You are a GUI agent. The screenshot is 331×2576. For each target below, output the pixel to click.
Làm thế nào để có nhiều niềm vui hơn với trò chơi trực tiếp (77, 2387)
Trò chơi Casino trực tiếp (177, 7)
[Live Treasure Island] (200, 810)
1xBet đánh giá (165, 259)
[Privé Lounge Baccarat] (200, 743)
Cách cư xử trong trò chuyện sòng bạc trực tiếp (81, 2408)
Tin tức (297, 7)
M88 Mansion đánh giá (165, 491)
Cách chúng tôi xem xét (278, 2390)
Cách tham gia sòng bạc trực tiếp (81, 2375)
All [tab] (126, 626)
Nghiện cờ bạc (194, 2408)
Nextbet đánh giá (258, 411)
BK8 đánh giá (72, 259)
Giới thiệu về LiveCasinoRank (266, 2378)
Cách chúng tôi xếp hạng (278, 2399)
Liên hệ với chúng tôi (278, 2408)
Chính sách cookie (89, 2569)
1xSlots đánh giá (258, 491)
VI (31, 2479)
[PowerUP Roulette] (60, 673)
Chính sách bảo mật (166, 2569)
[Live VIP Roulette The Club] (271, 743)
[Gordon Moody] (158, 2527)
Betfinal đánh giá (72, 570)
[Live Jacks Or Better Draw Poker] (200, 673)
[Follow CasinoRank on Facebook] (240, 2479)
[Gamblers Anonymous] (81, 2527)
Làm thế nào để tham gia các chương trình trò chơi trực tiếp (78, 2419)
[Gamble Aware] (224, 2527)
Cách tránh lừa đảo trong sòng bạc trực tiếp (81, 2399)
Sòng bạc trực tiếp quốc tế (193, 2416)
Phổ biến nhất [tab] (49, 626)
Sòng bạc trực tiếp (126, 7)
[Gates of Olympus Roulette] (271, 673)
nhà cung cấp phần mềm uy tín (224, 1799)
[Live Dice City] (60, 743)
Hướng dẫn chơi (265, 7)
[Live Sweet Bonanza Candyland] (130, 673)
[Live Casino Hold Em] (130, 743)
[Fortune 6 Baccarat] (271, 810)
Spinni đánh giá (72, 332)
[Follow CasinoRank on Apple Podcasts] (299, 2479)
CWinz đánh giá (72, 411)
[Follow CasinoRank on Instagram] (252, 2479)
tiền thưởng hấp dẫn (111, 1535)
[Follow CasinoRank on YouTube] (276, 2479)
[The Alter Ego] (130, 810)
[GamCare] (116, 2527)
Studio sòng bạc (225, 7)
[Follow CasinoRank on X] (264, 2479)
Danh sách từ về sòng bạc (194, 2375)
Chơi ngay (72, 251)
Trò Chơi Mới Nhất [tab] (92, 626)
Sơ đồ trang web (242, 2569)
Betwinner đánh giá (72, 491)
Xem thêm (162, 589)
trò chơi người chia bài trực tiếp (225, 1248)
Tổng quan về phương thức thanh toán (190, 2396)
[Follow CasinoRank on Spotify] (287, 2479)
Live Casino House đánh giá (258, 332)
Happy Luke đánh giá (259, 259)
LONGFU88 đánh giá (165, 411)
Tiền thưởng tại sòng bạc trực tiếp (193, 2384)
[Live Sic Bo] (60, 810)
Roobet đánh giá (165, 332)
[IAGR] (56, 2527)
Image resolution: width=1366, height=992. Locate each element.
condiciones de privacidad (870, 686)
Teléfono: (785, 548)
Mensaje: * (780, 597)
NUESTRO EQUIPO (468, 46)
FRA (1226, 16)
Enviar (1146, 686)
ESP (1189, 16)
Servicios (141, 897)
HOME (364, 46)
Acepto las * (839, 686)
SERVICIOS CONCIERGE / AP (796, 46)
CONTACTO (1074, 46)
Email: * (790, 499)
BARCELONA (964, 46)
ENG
********************
About this task: Repeat, word for word, the lines above between the line holding "[Follow CasinoRank on YouTube] (276, 2479)" and the line holding "[Live Sic Bo] (60, 810)", inclusive; omit everything else.

Problem solution:
[Follow CasinoRank on YouTube] (276, 2479)
[The Alter Ego] (130, 810)
[GamCare] (116, 2527)
Studio sòng bạc (225, 7)
[Follow CasinoRank on X] (264, 2479)
Danh sách từ về sòng bạc (194, 2375)
Chơi ngay (72, 251)
Trò Chơi Mới Nhất [tab] (92, 626)
Sơ đồ trang web (242, 2569)
Betwinner đánh giá (72, 491)
Xem thêm (162, 589)
trò chơi người chia bài trực tiếp (225, 1248)
Tổng quan về phương thức thanh toán (190, 2396)
[Follow CasinoRank on Spotify] (287, 2479)
Live Casino House đánh giá (258, 332)
Happy Luke đánh giá (259, 259)
LONGFU88 đánh giá (165, 411)
Tiền thưởng tại sòng bạc trực tiếp (193, 2384)
[Live Sic Bo] (60, 810)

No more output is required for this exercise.